• [PARTS OF THE EXERCISE]:
1. Answer these questions using the post on fasting from sin.
(a) Which image does the writer say they love?
(b) From which books does the quoted translation of the collect come?
(c) For how many days does the post say the symbolic forms of physical abstinence are practiced?
2. Reproduce the records from the line with "This screenshot has width=1186, height=663." up to and including the line with "will (444, 587).".

━━━━━ TEXT ━━━━━

Tuesday, March 5, 2013

Fasting From Sin and Collects in Verse

The Temptationin by Simon Bening.
Lent brings one of  my favorite collects, which appears in various forms in several rites in slightly different places. Here is the translation from the books we used when I was a monk:

GRANT, we beseech You, Almighty God: that like as Your family do abstain from food to the mortifying of the flesh; so they may likewise fast from sin to the following after justice. Through Jesus Christ, Your Son, Our Lord, Who lives and reigns with You in the unity of the Holy Spirit, One God, forever and ever.


I love that image of fasting from sin. We are not only engaged in symbolic forms of physical abstinence during these 40 days, but we are to starve our bodies and minds of their sinful attachments to be ready to meet the Risen Lord at Easter. We are to fast from anger, gossip, and all of the venial sins both hot and cold that weigh down our souls.

━━━━━ ENTRIES SUPPLIED ━━━━━

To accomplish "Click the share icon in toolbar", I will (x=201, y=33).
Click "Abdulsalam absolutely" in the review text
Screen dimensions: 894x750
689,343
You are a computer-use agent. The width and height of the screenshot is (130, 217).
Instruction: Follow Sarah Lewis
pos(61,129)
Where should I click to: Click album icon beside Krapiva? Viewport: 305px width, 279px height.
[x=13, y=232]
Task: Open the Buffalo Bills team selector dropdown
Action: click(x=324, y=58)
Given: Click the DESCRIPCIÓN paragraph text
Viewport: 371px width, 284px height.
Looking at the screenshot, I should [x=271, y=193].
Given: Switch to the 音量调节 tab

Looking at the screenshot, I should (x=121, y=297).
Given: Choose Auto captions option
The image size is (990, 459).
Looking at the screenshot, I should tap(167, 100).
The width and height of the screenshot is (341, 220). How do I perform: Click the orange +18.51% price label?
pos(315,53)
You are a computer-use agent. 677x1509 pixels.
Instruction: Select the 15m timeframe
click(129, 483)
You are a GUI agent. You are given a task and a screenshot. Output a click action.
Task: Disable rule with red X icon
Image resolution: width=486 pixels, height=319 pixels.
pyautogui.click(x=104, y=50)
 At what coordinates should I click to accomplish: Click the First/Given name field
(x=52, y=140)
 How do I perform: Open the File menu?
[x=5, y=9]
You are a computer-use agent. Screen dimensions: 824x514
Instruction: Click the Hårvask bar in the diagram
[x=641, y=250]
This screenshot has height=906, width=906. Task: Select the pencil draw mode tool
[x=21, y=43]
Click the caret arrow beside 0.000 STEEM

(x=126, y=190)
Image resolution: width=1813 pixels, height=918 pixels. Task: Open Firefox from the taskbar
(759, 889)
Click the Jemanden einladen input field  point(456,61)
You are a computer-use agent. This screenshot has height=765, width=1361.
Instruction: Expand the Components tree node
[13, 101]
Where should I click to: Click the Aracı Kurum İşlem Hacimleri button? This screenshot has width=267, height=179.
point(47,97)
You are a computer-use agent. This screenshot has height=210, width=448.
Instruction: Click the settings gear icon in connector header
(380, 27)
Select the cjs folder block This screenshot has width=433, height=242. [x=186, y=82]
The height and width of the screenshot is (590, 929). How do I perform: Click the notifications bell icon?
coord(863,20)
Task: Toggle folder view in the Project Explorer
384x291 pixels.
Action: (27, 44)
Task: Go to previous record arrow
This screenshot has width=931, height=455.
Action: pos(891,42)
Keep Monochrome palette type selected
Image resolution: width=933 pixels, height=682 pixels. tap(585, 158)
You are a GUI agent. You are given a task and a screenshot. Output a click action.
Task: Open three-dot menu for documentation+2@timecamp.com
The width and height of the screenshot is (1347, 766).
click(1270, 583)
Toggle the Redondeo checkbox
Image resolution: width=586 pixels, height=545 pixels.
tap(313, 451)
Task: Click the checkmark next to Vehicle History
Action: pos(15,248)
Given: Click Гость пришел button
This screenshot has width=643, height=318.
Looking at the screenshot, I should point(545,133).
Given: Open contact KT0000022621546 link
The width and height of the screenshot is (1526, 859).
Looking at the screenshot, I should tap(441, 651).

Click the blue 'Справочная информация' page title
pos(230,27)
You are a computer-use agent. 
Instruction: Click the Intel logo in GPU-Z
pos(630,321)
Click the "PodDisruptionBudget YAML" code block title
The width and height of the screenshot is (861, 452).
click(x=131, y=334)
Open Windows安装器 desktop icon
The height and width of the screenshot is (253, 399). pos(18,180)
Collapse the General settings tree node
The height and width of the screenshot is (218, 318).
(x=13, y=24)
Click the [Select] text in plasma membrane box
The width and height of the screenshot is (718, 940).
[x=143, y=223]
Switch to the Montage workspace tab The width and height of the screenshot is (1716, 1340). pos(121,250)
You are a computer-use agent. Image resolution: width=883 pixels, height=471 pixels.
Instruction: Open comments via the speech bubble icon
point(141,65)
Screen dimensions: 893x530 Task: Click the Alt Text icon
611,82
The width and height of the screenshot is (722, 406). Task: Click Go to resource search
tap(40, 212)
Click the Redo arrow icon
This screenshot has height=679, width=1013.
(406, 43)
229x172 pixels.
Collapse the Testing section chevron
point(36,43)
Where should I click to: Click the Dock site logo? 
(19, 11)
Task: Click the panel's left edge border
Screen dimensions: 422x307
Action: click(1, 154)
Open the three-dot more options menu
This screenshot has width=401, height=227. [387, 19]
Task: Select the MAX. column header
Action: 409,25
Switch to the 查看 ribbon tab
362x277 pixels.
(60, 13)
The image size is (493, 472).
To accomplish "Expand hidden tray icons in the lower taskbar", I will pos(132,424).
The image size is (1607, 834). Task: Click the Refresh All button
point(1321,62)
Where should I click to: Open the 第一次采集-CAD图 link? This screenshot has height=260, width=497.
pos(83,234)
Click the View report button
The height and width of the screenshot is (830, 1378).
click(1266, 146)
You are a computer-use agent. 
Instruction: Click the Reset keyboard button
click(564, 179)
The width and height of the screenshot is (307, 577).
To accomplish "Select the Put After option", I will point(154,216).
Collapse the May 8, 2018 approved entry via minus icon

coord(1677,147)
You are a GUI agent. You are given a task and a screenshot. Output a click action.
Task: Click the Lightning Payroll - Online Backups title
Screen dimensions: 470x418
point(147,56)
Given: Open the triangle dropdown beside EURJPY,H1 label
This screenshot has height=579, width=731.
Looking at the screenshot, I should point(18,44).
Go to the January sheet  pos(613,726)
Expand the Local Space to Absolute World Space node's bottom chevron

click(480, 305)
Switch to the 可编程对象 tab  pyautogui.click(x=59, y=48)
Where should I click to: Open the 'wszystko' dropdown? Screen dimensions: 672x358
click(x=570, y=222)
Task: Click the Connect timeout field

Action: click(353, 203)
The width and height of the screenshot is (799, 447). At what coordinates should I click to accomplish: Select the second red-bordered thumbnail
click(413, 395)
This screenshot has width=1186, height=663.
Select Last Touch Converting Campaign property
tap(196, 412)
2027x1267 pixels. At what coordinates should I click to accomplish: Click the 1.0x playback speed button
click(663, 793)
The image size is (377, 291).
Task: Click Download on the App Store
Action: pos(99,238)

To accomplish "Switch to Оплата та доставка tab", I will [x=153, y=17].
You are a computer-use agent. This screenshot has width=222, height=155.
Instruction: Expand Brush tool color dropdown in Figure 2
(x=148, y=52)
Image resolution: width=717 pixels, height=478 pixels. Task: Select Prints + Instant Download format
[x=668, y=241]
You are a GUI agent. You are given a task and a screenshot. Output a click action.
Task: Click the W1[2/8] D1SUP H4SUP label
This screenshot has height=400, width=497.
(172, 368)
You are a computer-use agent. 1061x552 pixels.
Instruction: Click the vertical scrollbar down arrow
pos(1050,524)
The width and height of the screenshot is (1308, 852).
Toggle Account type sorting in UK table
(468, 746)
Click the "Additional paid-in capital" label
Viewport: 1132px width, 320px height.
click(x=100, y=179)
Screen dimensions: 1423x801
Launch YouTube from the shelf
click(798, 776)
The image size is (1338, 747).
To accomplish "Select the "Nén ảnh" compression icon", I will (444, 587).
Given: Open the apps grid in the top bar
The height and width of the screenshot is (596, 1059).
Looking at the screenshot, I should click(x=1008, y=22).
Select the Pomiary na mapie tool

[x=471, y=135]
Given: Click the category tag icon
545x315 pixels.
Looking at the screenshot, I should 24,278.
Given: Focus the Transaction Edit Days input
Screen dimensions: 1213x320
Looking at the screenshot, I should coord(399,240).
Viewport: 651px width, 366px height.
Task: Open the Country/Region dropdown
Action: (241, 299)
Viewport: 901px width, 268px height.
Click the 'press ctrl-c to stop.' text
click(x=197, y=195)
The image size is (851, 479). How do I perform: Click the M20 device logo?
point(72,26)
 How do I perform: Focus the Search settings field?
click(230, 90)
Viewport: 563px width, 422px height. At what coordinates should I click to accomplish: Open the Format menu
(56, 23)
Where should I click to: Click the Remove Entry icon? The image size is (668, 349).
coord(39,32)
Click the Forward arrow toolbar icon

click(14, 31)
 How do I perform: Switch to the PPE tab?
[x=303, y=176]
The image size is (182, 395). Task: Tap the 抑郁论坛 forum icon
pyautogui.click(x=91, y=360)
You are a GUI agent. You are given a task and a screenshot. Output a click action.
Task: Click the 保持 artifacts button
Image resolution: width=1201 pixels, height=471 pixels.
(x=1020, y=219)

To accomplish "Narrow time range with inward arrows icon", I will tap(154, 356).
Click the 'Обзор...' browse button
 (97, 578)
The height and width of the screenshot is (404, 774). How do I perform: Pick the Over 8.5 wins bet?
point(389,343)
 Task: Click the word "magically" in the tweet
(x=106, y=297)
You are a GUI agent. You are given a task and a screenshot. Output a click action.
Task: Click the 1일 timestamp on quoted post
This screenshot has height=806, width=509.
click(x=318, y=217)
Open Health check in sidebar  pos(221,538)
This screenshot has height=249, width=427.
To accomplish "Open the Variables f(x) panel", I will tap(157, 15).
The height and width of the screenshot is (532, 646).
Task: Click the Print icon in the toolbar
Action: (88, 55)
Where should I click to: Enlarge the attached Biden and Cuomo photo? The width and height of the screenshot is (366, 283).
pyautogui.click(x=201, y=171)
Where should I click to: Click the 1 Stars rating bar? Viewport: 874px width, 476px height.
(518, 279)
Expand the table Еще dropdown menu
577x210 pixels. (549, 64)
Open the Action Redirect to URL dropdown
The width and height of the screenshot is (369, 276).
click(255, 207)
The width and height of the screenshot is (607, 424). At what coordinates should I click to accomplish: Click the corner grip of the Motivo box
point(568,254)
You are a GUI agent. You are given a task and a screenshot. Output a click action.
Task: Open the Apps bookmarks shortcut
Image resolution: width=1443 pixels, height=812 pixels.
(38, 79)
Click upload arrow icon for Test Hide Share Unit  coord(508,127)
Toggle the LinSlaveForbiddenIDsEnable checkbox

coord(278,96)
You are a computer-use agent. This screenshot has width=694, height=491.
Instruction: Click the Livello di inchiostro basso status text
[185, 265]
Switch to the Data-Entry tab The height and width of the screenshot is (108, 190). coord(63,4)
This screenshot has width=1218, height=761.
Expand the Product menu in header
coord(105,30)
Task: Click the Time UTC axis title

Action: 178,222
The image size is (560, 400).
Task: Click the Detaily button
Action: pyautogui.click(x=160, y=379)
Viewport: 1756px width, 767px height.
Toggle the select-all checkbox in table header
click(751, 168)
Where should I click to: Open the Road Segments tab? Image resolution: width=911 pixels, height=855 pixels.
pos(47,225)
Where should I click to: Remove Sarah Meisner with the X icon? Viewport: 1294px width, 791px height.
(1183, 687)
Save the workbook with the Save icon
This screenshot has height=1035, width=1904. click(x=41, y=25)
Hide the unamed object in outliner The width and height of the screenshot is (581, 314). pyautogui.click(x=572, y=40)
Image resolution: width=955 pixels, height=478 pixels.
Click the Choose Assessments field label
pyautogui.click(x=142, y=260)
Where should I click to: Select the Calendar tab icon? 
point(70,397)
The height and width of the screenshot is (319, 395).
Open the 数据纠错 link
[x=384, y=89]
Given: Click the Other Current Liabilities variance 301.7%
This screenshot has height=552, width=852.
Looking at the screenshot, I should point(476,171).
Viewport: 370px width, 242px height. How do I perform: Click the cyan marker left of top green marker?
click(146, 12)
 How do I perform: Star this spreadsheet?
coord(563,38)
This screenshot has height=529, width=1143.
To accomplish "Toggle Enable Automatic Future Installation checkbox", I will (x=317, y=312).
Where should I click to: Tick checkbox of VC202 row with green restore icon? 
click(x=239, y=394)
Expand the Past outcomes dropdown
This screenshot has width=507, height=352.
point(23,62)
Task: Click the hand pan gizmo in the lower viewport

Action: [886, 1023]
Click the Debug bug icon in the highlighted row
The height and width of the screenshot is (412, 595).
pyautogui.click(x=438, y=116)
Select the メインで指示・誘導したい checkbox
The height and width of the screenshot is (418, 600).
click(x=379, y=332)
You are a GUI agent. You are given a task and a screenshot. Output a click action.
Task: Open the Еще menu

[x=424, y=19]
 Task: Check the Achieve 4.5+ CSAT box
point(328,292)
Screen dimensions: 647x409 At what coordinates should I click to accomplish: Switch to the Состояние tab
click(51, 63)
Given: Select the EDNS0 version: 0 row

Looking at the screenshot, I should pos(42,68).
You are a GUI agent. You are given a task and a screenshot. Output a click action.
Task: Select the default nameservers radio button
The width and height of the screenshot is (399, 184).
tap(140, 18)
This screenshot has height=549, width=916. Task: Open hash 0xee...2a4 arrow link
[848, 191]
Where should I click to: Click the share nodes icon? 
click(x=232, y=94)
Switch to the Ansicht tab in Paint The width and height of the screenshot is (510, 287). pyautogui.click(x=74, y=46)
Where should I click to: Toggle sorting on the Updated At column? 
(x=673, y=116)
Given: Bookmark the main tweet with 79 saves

━━━━━

• [EXPECTED ANSWERS]:
1.
(a) The image of fasting from sin.
(b) From the books the writer used as a monk.
(c) 40 days.

2.
This screenshot has width=1186, height=663.
Select Last Touch Converting Campaign property
tap(196, 412)
2027x1267 pixels. At what coordinates should I click to accomplish: Click the 1.0x playback speed button
click(663, 793)
The image size is (377, 291).
Task: Click Download on the App Store
Action: pos(99,238)

To accomplish "Switch to Оплата та доставка tab", I will [x=153, y=17].
You are a computer-use agent. This screenshot has width=222, height=155.
Instruction: Expand Brush tool color dropdown in Figure 2
(x=148, y=52)
Image resolution: width=717 pixels, height=478 pixels. Task: Select Prints + Instant Download format
[x=668, y=241]
You are a GUI agent. You are given a task and a screenshot. Output a click action.
Task: Click the W1[2/8] D1SUP H4SUP label
This screenshot has height=400, width=497.
(172, 368)
You are a computer-use agent. 1061x552 pixels.
Instruction: Click the vertical scrollbar down arrow
pos(1050,524)
The width and height of the screenshot is (1308, 852).
Toggle Account type sorting in UK table
(468, 746)
Click the "Additional paid-in capital" label
Viewport: 1132px width, 320px height.
click(x=100, y=179)
Screen dimensions: 1423x801
Launch YouTube from the shelf
click(798, 776)
The image size is (1338, 747).
To accomplish "Select the "Nén ảnh" compression icon", I will (444, 587).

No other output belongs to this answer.